SOURCE DOCUMENT:

Pattern-matching tools for chasing down malicious software
Gate Search

© Lead Image © varijanta, 123RF.com
The big antivirus companies offer a myriad of malware scanning utilities, but it is often difficult to see what they are really doing or to customize them for specific needs. Beyond the giants are a class of more versatile tools that let you choose the rulesets – and even write your own rules.
The words virus and malware are often used in the same breath, although they refer to different things. Malicious software (typically shortened to "malware") covers a vast array of unwelcome software threats that fall into multiple categories. The term malware essentially refers to any code designed to cause harm. A virus, on the other hand, is a type of malware that generally becomes active when a legitimate piece of software is executed. Like a real virus, a software virus has a way of replicating, allowing it to spread to any system it is capable of infecting.
In this article, I will look at software that allows anyone familiar with Linux and a willingness to learn to create rules for detecting and classifying malware.
YARA
YARA [1] is provided by VirusTotal [2] and is released under the permissive BSD 3-Clause "New" License, which means that you can use it for commercial purposes [3]. Google acquired VirusTotal in 2012 [4]. The name YARA apparently stands for "Yet Another Ridiculous Acronym"!

BRIEF:
Please carry the article on pattern-matching tools for malware forward from the point where it stops. The listing that comes next has no connection to the article on pattern-matching tools for malware.

DATA RECORDS:
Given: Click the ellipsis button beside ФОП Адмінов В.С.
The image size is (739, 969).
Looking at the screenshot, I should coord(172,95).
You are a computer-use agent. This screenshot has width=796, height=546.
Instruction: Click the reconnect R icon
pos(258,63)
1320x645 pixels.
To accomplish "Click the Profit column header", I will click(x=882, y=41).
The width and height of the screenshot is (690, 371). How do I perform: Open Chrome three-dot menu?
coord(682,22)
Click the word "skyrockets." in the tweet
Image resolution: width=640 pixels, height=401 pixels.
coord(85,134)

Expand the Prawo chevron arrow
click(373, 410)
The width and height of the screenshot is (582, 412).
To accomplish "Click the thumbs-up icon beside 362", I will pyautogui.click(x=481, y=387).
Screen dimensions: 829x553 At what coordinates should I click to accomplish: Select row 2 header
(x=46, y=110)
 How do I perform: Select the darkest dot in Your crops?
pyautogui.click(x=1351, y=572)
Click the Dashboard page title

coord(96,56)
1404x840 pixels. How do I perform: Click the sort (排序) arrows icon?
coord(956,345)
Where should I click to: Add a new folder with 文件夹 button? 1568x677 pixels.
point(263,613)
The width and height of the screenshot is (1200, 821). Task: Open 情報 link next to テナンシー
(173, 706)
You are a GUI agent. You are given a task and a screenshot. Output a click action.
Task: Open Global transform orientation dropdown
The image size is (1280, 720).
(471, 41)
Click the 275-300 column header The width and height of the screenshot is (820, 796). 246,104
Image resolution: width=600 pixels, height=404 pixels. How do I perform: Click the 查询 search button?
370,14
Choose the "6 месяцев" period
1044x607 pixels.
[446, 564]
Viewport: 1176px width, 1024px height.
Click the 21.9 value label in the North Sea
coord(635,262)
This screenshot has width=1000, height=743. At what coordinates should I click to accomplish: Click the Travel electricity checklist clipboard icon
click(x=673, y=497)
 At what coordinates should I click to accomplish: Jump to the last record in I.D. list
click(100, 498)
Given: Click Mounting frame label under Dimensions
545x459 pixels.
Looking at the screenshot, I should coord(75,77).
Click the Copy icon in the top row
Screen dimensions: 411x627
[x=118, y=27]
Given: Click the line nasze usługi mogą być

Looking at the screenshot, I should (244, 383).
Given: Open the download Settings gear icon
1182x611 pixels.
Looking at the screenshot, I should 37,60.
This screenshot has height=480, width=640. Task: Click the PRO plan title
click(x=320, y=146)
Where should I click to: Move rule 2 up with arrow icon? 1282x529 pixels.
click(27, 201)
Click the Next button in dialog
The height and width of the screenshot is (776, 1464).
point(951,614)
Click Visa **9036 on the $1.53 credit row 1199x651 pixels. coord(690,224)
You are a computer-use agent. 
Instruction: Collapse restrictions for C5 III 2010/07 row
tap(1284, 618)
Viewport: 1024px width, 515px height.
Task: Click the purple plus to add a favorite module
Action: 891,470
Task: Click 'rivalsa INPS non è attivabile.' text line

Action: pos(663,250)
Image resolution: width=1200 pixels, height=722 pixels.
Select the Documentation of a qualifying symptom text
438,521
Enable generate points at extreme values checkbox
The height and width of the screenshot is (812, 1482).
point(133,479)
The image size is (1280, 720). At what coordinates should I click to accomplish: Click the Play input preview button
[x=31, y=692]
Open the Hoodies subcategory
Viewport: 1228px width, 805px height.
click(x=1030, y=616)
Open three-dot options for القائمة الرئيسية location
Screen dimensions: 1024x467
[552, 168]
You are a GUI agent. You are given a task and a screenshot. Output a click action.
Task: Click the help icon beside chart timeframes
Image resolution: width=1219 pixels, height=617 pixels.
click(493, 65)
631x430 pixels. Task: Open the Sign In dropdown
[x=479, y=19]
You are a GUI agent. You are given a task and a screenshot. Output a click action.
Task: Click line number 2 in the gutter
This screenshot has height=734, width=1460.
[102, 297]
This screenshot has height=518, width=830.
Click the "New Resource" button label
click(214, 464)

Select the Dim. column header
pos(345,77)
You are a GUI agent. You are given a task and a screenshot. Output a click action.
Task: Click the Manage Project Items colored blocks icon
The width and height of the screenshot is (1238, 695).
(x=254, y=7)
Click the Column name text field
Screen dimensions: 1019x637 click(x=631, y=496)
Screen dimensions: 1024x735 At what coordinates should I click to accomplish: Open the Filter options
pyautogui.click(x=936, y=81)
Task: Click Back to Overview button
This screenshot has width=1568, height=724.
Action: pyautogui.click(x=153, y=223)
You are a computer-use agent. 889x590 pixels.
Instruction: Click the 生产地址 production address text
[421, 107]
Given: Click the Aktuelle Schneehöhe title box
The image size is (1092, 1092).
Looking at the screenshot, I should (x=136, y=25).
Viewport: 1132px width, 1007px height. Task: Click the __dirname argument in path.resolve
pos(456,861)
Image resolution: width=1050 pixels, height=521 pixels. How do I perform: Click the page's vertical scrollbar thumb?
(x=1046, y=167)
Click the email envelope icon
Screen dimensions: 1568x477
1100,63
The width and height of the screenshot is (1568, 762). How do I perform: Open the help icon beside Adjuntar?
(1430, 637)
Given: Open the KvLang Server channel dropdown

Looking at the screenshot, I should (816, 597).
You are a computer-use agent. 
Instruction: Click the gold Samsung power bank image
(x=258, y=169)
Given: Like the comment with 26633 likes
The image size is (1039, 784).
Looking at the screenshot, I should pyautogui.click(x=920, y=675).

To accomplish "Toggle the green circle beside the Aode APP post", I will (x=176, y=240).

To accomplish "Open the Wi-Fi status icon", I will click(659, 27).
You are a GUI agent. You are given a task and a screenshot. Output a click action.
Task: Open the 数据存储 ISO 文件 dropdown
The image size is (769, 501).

WRITTEN ANSWER:
The YARA documentation [5] describes YARA as a tool that can "…create descriptions of malware families (or whatever you want to describe) based on textual or binary patterns." The YARA website [6] includes an impressive list of some of the companies using the tool, including Trend Micro, Kaspersky Lab, SonicWall, ESET, and Avast. The YARA project refers to its toolset as "The pattern matching swiss knife for malware researchers (and everyone else)."
You can install YARA via the package manager on several Linux distributions, but I will focus on Debian Linux derivatives (in this case, Ubuntu 22.04 "Jammy Jellyfish" installed in a VirtualBox virtual machine). YARA will also run on Mac and Windows platforms, and if you want the very latest version, you can compile it yourself [7].
The following command gets the installation process started:
$ apt install -y yara
Two new packages are installed, taking up less than half a megabyte of disk space. In addition to the yara package, the installer sets up the libyara8 library.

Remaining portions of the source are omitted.